To amplify literally means to enlarge, increase, or exaggerate. Amplitude is a related term, often used to describe the height of a wave. I often think of amplifying as a heightening. It is in this sense of heightening or exaggerating an existing tendency that I meant, "technology does not so much create, as it amplifies," in my previous post. It may do so at the expense of another tendency.
We are terribly aware of it today, for instance, as the internet seemingly breaks down certain kinds of received authority, both by allowing self-publication (like this) and also by permitting formerly isolated enthusiasts, experts, and autodidacts to pool information on myriad topics (as in the case of Wikipedia). Automobiles represented a similar tendency in American society in the last century, pushing the restlessness and desire to spread out, so noted throughout our history, to its logical conclusion.
Returning to steamers and ironclads for the moment, we can see different ways they functioned within the naval and maritime culture of the day.
I have already noted the geometric mania that emerged in mid- and late-Victorian naval tactics. While this was partly the result of the increased maneuverability gained with steam, it was also an opportunity for British officers to demonstrate the extent to which they were making their profession into a science. Reducing every discipline to a science was a ruling passion of that century, and the naval and military services of the major powers were as prone to it as any other group. Not only were they able to present their new tactics as having a mathematical and geometric (and therefore scientific) basis, but the transformation of the naval officer into an engineer was also getting its toehold, as engineers became essential for both the design and running of a warship. This would not have been the case had sailing ships continued to dominate the sea lanes.
I have also noted the extreme aggressiveness of Royal Naval officers, who seem to have been taught to fight even against greatly superior odds. This Nelsonic ideal was already present in the small US Navy, and seems to have influenced other fleets as well. In the American Civil War steamers and ironclads were used by both sides and produced some spectacular battles and incidents. Mobile Bay (August 1864) was one of the largest and most spectacular. While it is not clear that Farragut actually said, the famous line, "damn the torpedoes, full speed ahead," it captures the force and daring with which he handled the Union squadron.
The attack itself would have been impossible, and nearly inconceivable fifty years earlier. Not even the insanely brave Lord Thomas Cochrane, one of the principal models for Horatio Hornblower, would likely have led a fleet of sailing ships against two fortresses, a small collection of enemy vessels, and torpedoes (as naval mines were then called).
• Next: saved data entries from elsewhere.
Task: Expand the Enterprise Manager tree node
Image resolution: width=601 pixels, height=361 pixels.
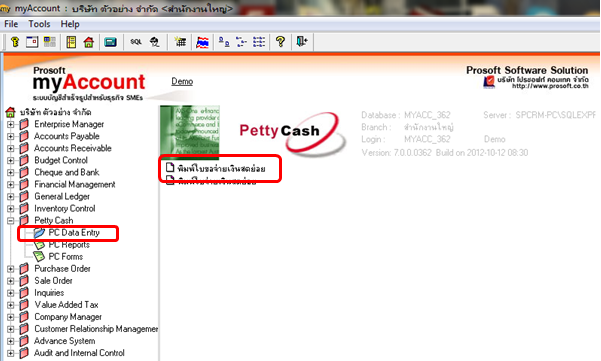Action: point(11,124)
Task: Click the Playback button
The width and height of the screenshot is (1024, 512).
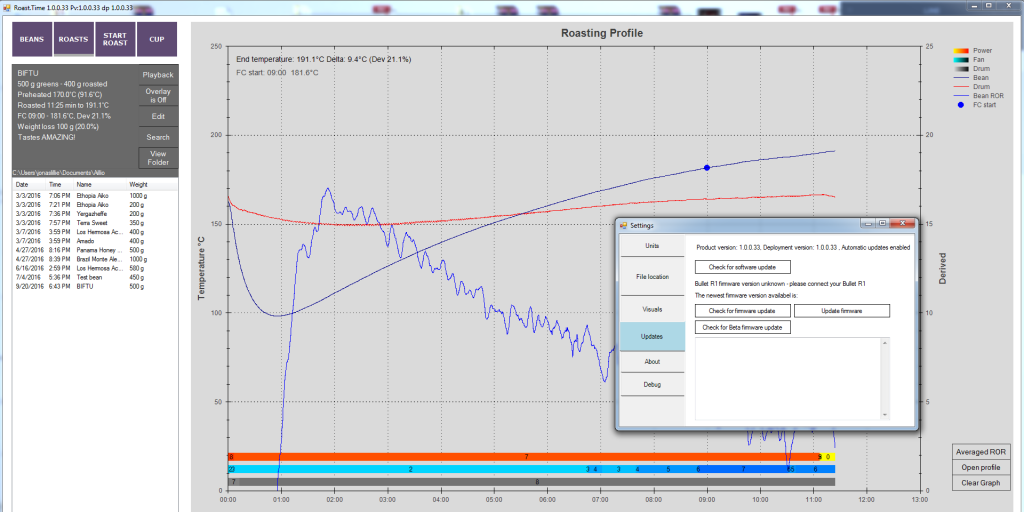Action: click(158, 75)
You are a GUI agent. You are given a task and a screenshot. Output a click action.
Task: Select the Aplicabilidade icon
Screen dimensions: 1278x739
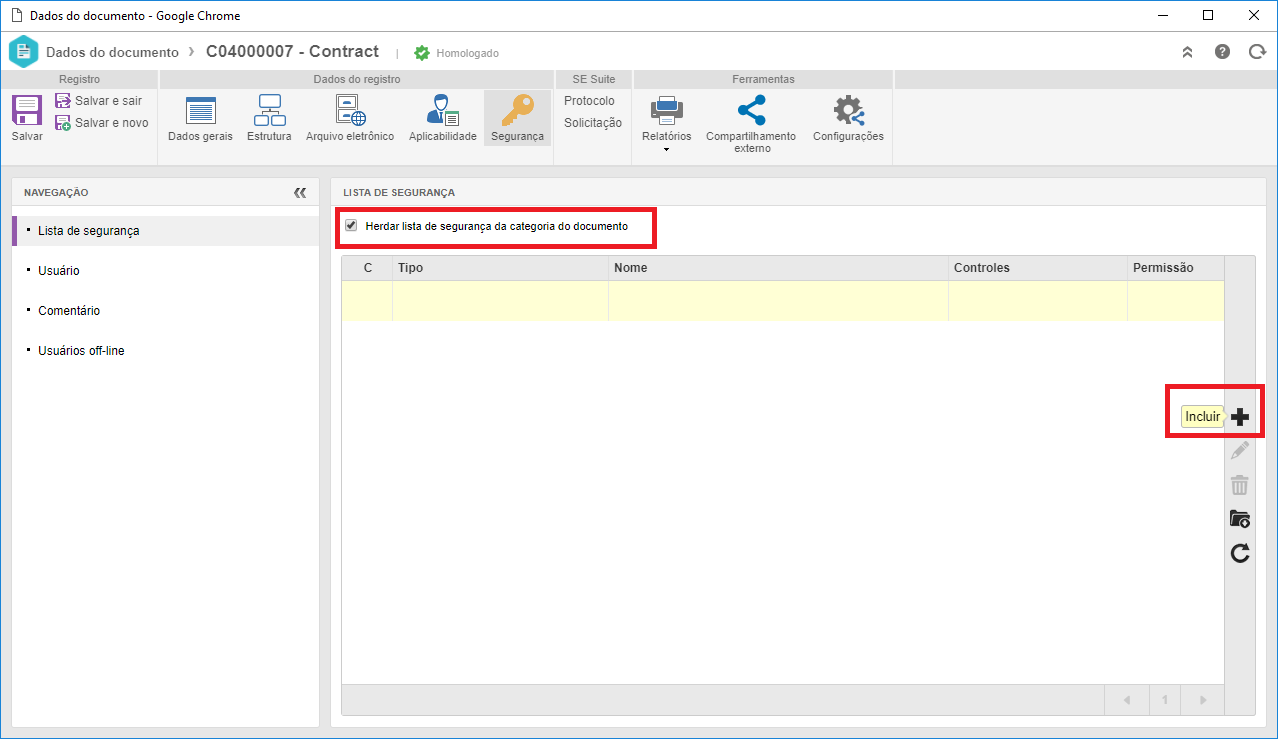(442, 110)
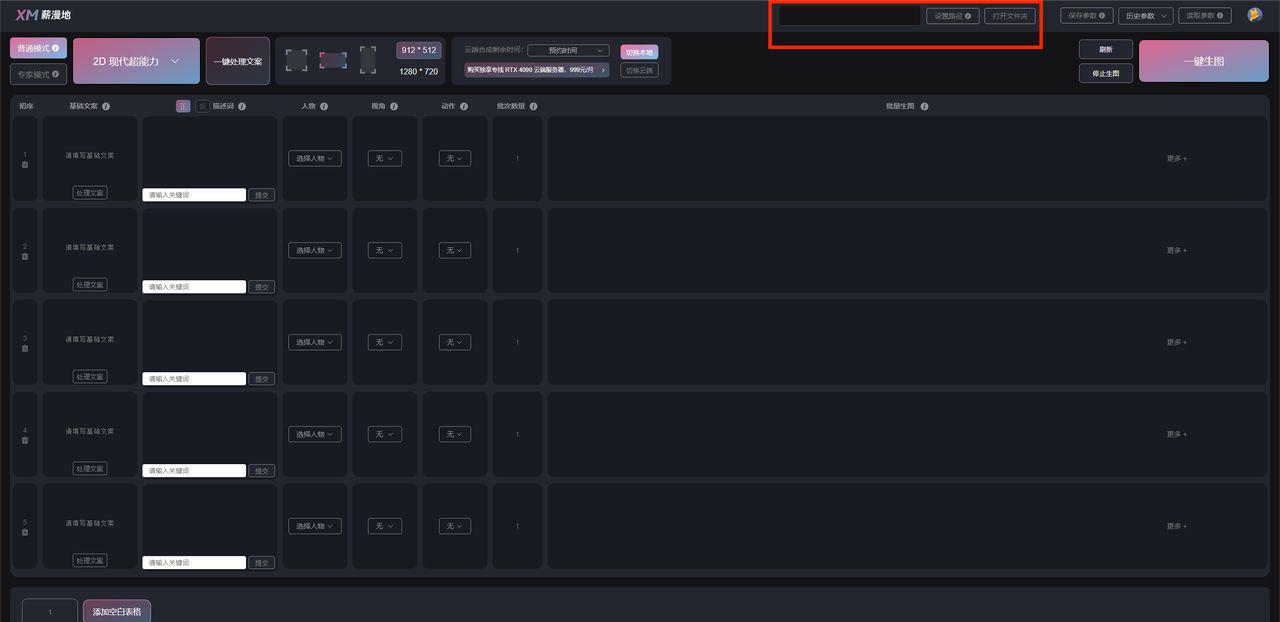The image size is (1280, 622).
Task: Select the portrait aspect ratio frame icon
Action: coord(368,60)
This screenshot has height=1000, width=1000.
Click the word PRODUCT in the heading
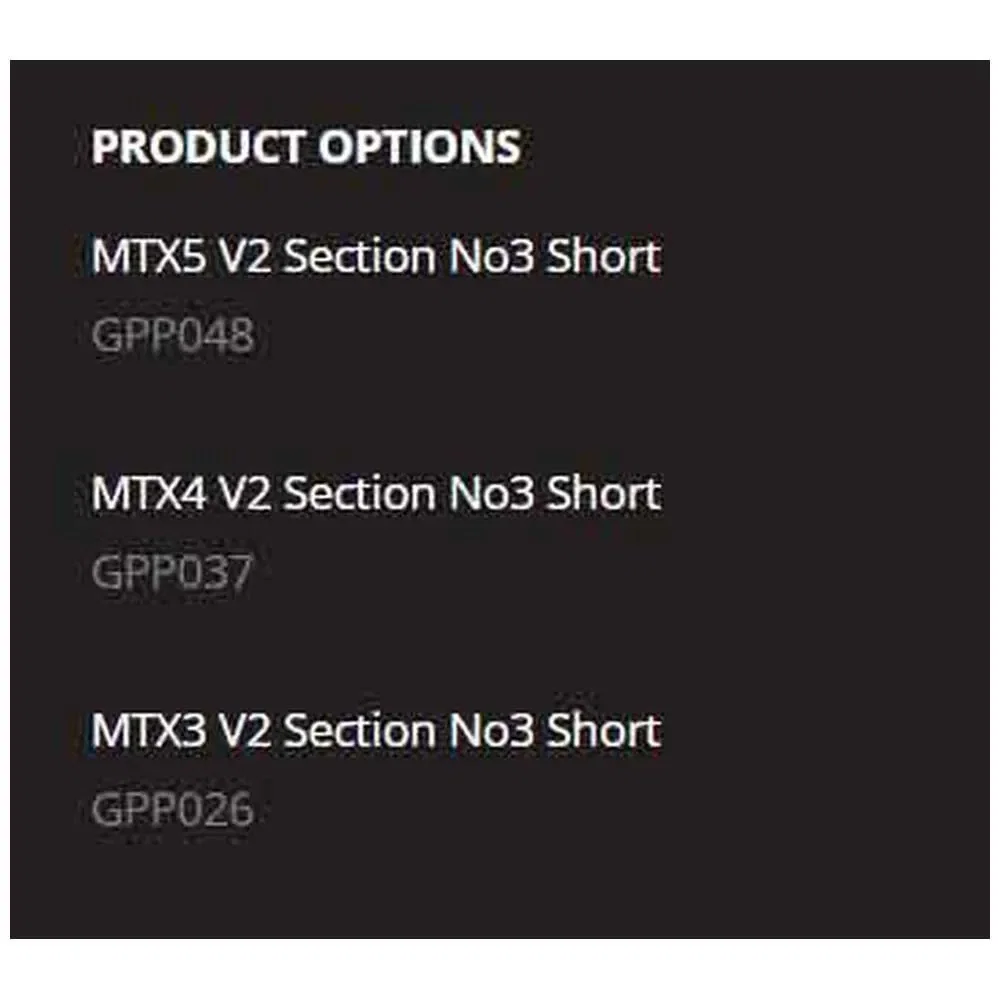pos(198,147)
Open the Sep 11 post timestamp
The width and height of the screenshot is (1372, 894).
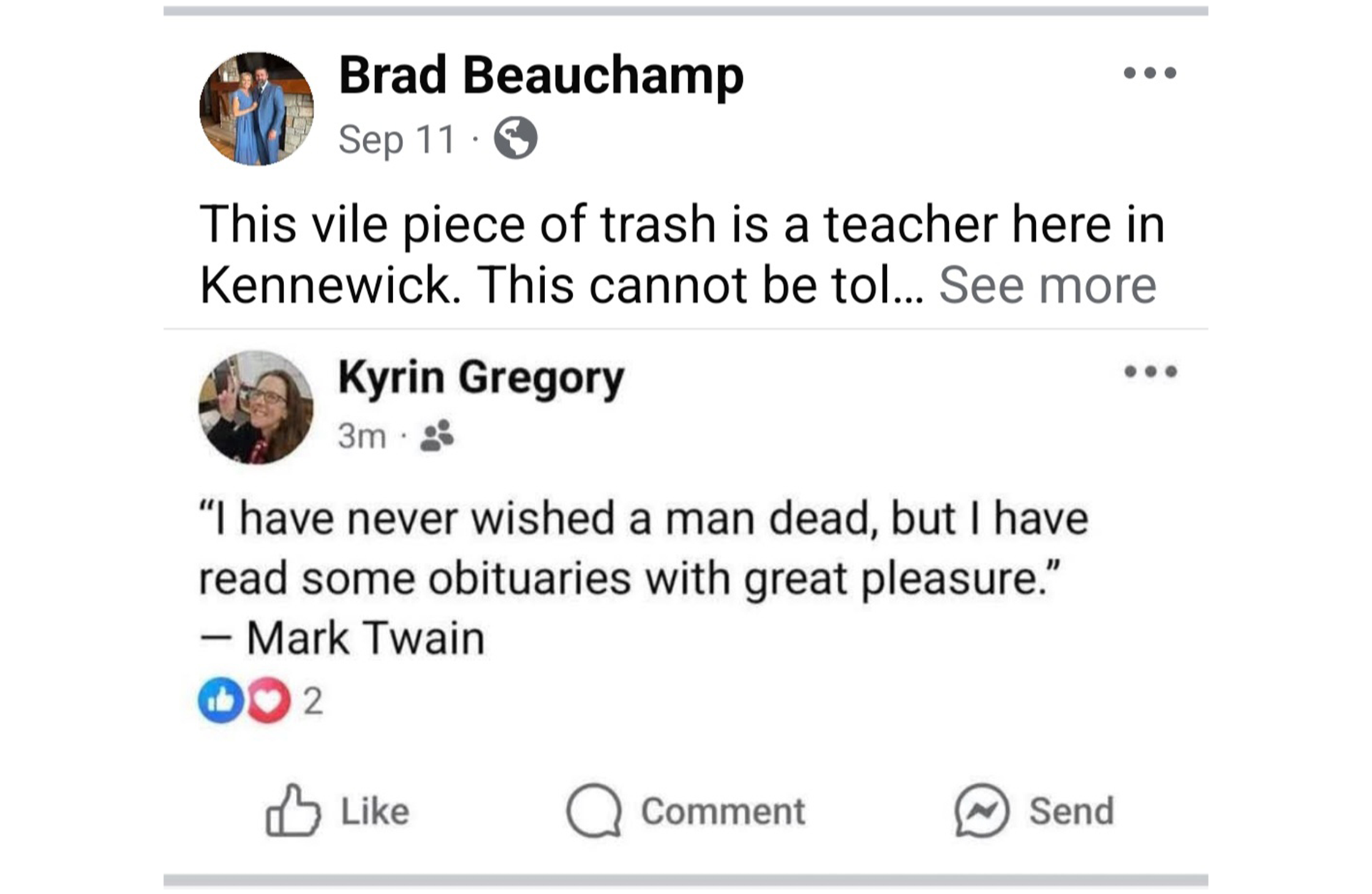click(x=397, y=139)
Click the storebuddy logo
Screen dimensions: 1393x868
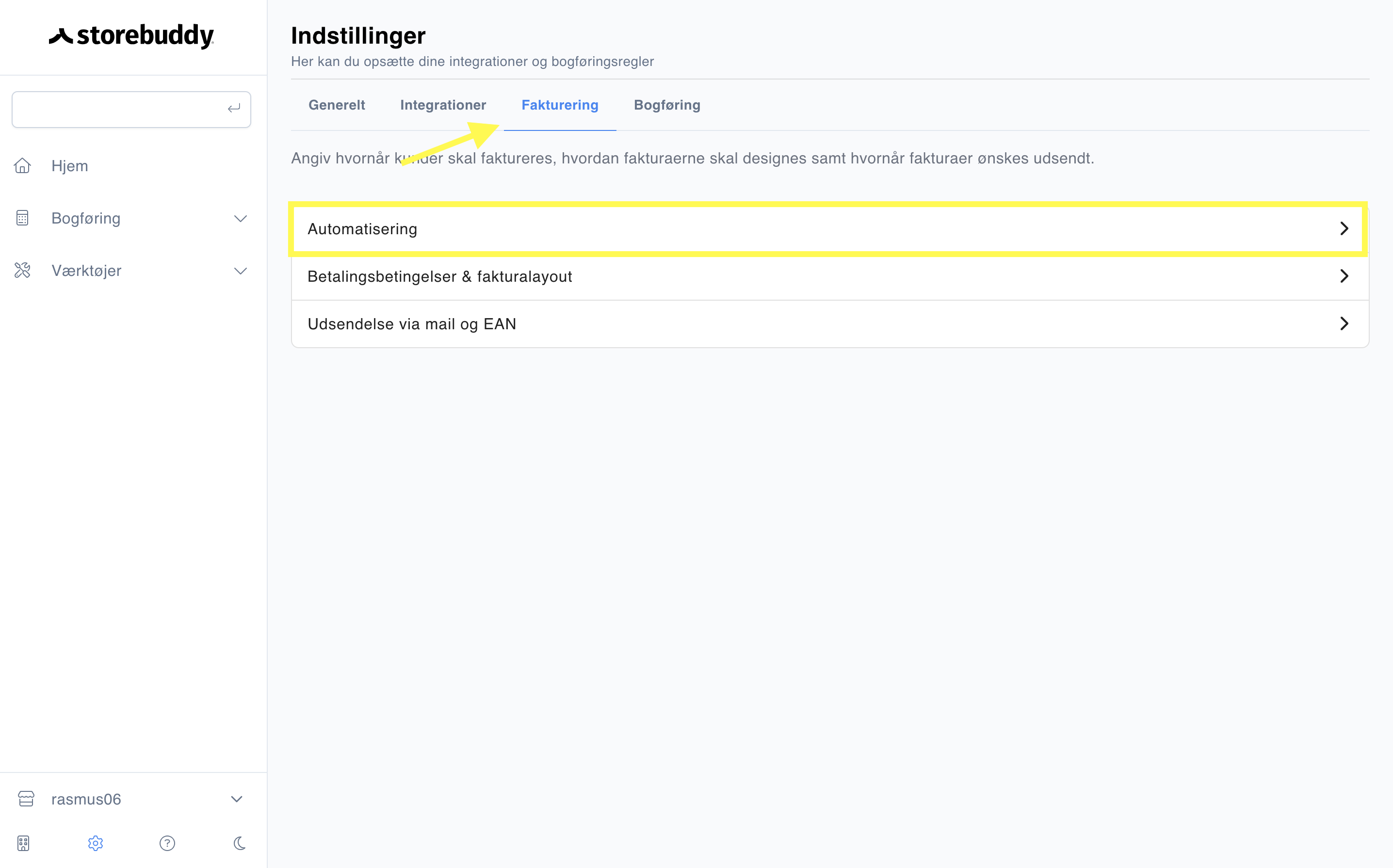[131, 35]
Sailing ships did not normally attack fortifications on land; they were too vulnerable to hot shot and other incendiaries. In the 1850s, during the Crimean War, they had begun to do so, but tentatively and always wary of Russian torpedoes. It was only with the advent of true armored warships after 1858 that this became possible. Even then, torpedoes were a terrible danger, one well understood since the sinking of the USS Cairo by one twenty months previously. Even given the aggressiveness of officers like David Farragut or his foster brother David Dixon Porter, it would have been expressed very differently without ironclads.
In future posts, I hope to make this matter of technologies abilities to amplify or heighten clearer, as well as delineating the way it operates in greater detail.